*** Opening SELECTED EXTRACT ***

The Genomes Unzipped team has been quiet for the last few weeks as we prepare for a major announcement – stay tuned next week to find out more. In the meantime, here are a few things we found around the web this week.

China’s sequencing powerhouse BGI collaborated with Danish researchers to analyse the exomes (the sequences of all protein-coding genes) of 200 individuals from Denmark, in a study published in Nature Genetics. The researchers took an approach similar to that adopted by the 1000 Genomes Project, sequencing each of the individuals at fairly low depth (with each base in the exome being covered on average by 12 sequencing reads, as compared to at least 30 for a “high quality” genome), but then using a statistical approach to identify variants and infer their frequency within the population. The headline finding was that the sequenced individuals carry more rare protein-altering polymorphisms than expected; the authors conclude:

Based on our findings, we support the idea that much of the heritable variation affecting fitness is caused by low-frequency mutations, which are often overlooked in studies based on genotyping rather than resequencing.

*** Closing SELECTED EXTRACT ***
*** Opening DATA UNDER STUDY ***

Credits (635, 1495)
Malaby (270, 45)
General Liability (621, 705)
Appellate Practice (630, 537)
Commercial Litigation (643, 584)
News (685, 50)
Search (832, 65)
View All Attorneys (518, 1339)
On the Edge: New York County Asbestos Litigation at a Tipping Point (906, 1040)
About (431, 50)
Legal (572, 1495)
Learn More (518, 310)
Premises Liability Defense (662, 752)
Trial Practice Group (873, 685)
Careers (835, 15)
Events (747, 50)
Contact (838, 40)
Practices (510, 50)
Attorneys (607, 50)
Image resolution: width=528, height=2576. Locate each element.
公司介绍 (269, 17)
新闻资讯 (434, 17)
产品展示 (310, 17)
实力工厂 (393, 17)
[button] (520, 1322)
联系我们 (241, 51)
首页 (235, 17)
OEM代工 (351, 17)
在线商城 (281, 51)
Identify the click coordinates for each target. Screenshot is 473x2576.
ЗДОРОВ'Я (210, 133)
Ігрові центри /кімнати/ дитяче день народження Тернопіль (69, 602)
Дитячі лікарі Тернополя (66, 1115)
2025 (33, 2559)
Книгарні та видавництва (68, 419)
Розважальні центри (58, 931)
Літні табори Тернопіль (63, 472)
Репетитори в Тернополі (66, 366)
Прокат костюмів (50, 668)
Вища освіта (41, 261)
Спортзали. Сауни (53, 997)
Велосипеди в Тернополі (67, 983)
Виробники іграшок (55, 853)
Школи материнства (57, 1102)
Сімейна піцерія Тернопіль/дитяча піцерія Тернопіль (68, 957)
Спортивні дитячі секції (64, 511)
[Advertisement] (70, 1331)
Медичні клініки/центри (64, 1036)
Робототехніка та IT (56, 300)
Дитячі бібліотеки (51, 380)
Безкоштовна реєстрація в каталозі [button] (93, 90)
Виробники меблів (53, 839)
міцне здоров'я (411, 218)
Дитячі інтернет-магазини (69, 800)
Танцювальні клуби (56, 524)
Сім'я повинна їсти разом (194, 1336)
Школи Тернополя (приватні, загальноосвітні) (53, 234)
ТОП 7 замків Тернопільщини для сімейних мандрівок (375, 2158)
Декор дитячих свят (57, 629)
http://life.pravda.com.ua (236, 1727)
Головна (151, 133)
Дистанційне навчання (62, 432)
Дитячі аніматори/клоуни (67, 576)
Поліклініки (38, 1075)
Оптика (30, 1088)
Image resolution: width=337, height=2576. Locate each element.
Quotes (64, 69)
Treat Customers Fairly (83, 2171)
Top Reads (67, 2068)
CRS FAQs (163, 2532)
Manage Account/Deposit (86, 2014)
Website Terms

*** Closing DATA UNDER STUDY ***

● TASK REQUIREMENTS
A – In the exome sequencing excerpt, what was the average number of sequencing reads covering each base in the exome?
B – List every organization, project, team, or journal that the exome sequencing excerpt mentions by name.
C – Carry on the exome sequencing excerpt, starting right after its final sentence.
None of this data is needed for the work that comes next.

● PER-TASK OUTPUTS
A – Each base was covered on average by 12 sequencing reads.

B – Genomes Unzipped, BGI, the 1000 Genomes Project, Nature Genetics

C –
The conclusion that much of the “missing heritability” for disease is driven by rare protein-altering mutations is plausible, but this study in and of itself doesn’t provide compelling evidence in support of it. Fortunately, more definitive studies are underway: as tens of thousands of exomes from disease patients and controls accumulate over the next two years, the contribution of rare protein-coding variants to disease (or surprising lack thereof) will soon be fairly definitively established. [DM]

Bio-IT World has an excellent special issue on “The Road to the $1000 Genome”, highlights include an article pondering the often underestimated costs of analysis of genome sequences, and an update on Hugh Reinhoff’s personal quest to find the mutation underlying his daughter’s genetic disease. The issue coincides with the launch of editor Kevin Davies’ new book The $1000 Genome, which was favourably reviewed this week at 23andMe’s blog The Spittoon. [DM]

In Science this week, John Travis takes a look at the technically and ethically challenging world of Native American genetics, focusing on the effort to sequence the nuclear genome of Lakota warrior Sitting Bull from snippets allegedly taken from the man’s hair. The story includes the unusual method by which the main researcher in the project gained approval to study the Native American’s remains:

LaPointe said the basement ceremony was required to get permission from Sitting Bull himself, who was killed in 1890. Willerslev says something odd happened at the ceremony, recalling a blue-green light that ran across his body and into his mouth. LaPointe says the spirit of Sitting Bull tested the geneticist and approved. As a result, LaPointe allowed Willerslev to cut a short section from a long braid of Sitting Bull’s still-shiny black hair and fly it back to the University of Copenhagen for analysis.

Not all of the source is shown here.